Efforts have been made via the community council to contact local landowners, but a spokesman for the council confirmed that officers recently met landowners and were exploring all possibilities for an acceptable solution.
Community councillor, Myrddin Roberts, said: “The campervans are certainly a problem, no one’s disputing that, but blocking access is not the way to go about it.
“Ssome of these people have only just moved here yet now decide to block off access to a beautiful beach that’s been enjoyed by generations of local people, its wrong.
“Many people who are disabled or elderly enjoy being driven down to the beach, but they can’t do that now as the public car park doesn’t have the same access, it feels like something’s been lost.”
The Local Democracy Reporting Service has requested a copy of the minutes of a meeting involving the community council and local landowners in late March, but has not yet been made available.
But local county councillor, Carwyn Jones, said: “I can confirm that I chaired a meeting between adjacent landowners and Llanddona Community Council in the hope of trying to find a way forward.
“This is a very sensitive area where local people have enjoyed roaming freely for centuries, but everyone agrees there are challenges that need to be addressed and there are certainly strong views on both sides.
“We have offered to work with all stakeholders to try and find a way forward.
“But I pointed out that its unlikely that my family and many other locals would visit Llanddona beach over the Summer if the boulders are still in place as the beach gets very busy during peak holiday times and the reduced parking spaces available will be very challenging in terms of traffic.”
Fellow ward councillor, Alun Roberts, added, “Its paramount that all those interested in a sustainable future for the beach come and work together to resolve these issues to the satisfaction of all local people.”
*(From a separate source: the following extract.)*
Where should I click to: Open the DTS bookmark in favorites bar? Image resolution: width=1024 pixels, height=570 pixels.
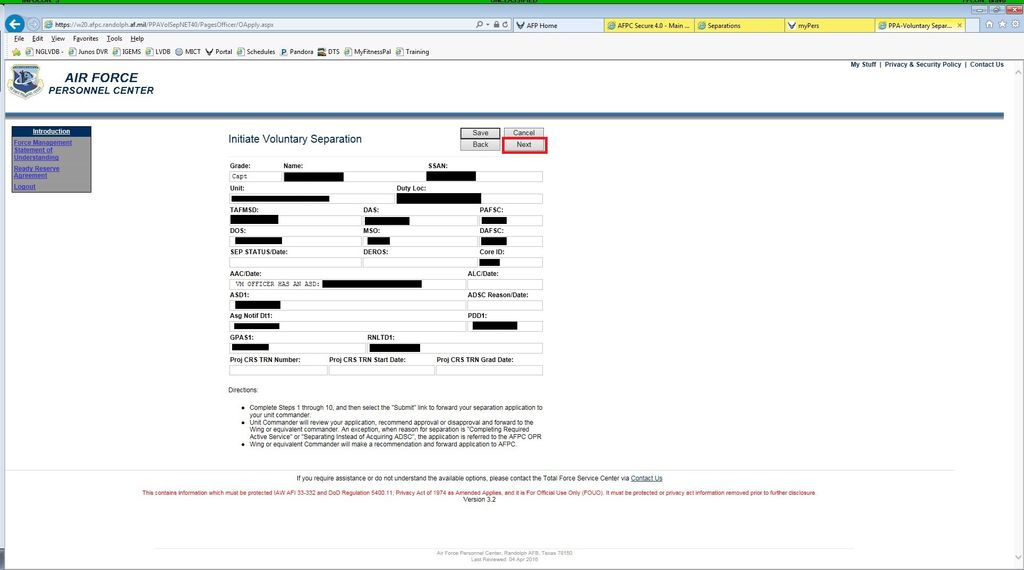[x=328, y=52]
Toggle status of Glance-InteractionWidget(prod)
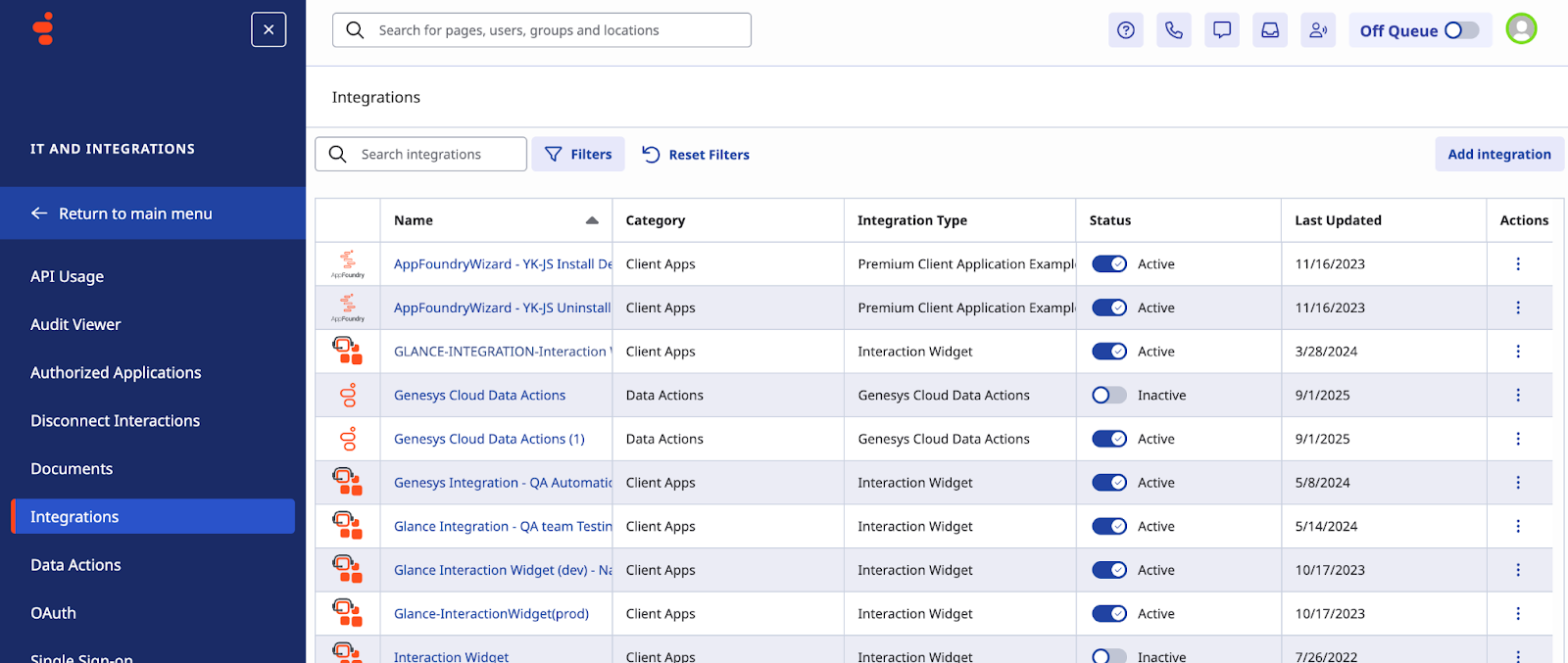Screen dimensions: 1568x663 pos(1109,614)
An Anglesey Council spokesperson said, “We are aware of the ongoing concerns about parking, in particular large numbers of motorhomes and camper vans.
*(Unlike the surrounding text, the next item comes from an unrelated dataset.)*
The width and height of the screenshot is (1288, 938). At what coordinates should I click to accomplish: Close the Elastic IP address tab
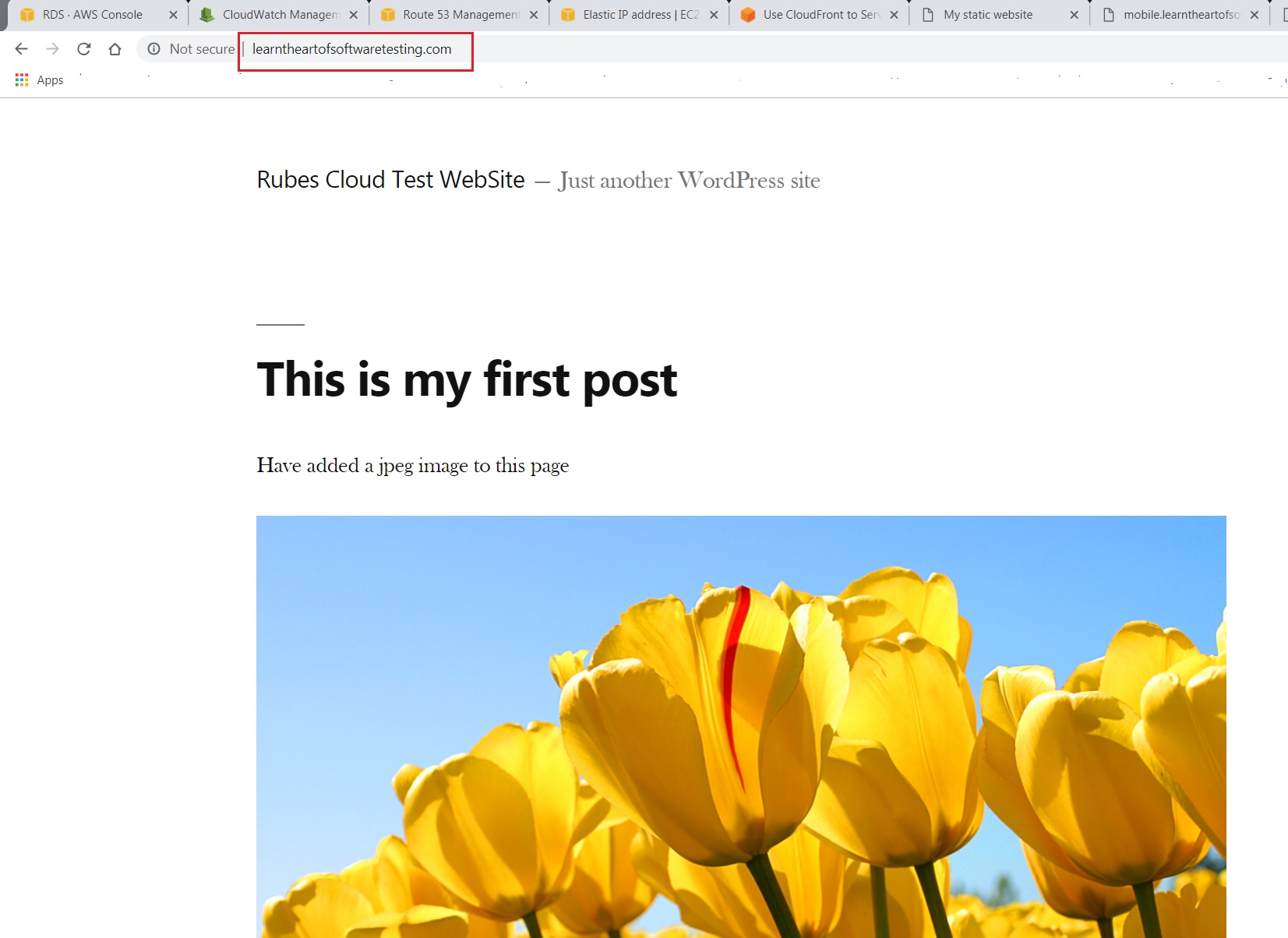(x=714, y=15)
“The land on which this parking occurs is not within the ownership of the council, and therefore the council cannot take any enforcement action or implement any measures to prohibit or control or encourage use. The nearby car park has remained open and is available for use.
“We are currently engaging with local landowners and the community council to try identify appropriate solutions to address the issues and concerns that exist locally.”